# What needs to be done
Output every record exactly and leave each picture out.
· · · ·
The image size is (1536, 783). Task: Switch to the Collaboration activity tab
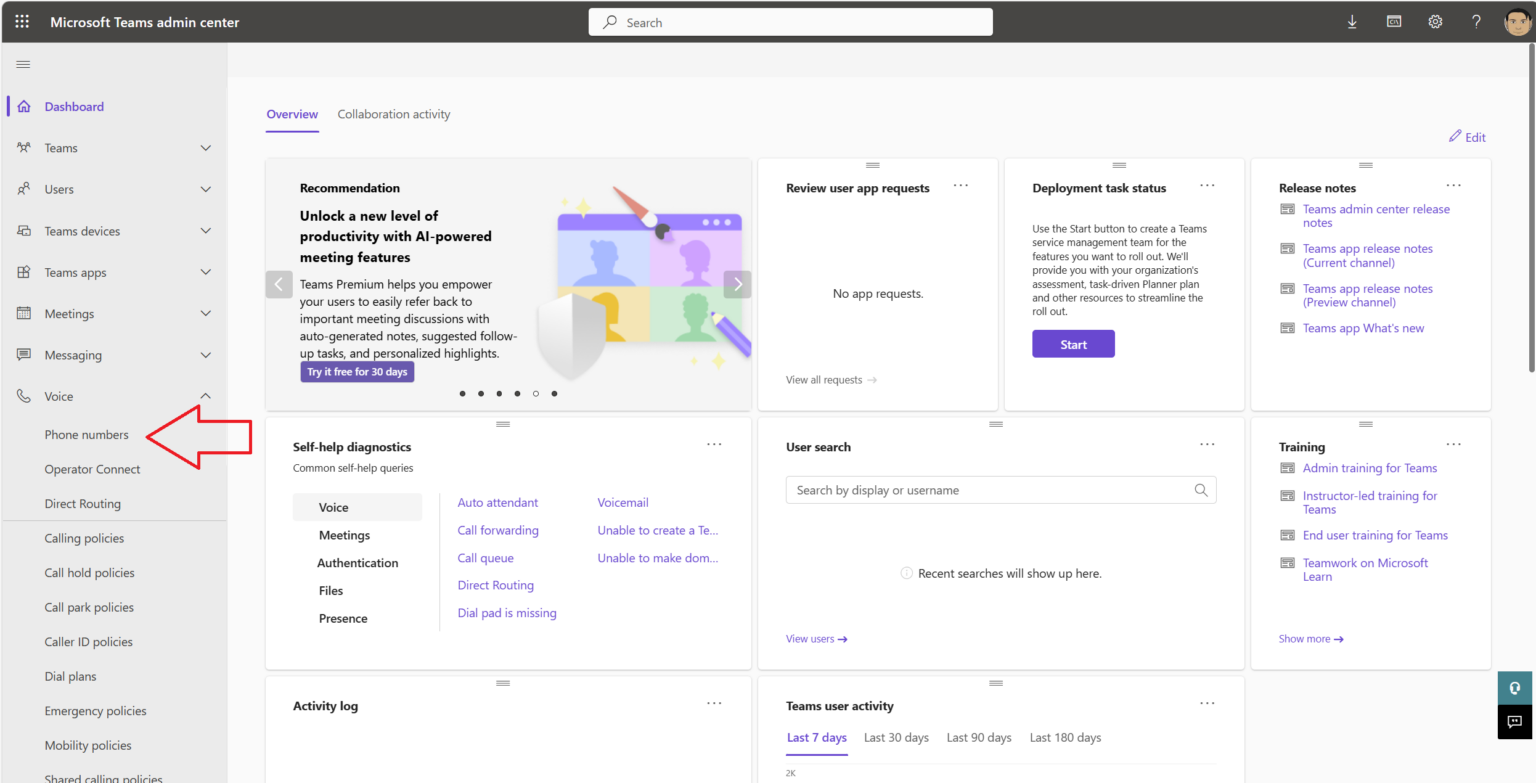coord(394,114)
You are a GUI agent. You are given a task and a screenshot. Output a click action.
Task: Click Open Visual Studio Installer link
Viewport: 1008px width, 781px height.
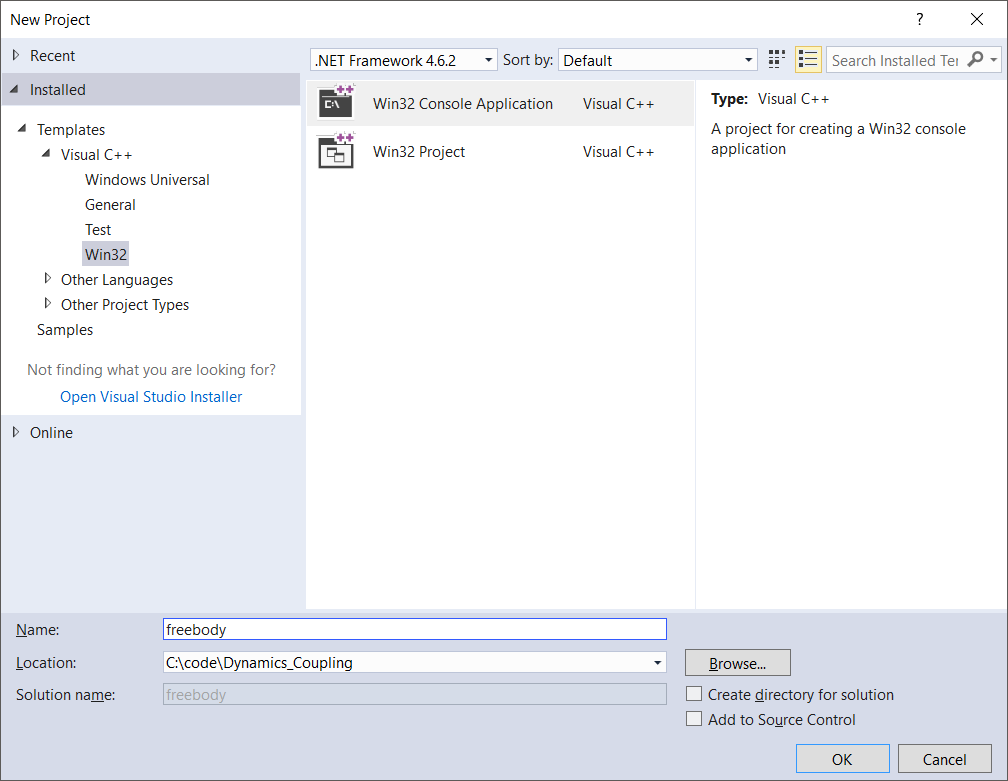[151, 397]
· · · ·
# Worked solution
The image size is (1536, 783). Task: Switch to the Collaboration activity tab
coord(394,114)
You are a GUI agent. You are given a task and a screenshot. Output a click action.
Task: Click Open Visual Studio Installer link
Viewport: 1008px width, 781px height.
[151, 397]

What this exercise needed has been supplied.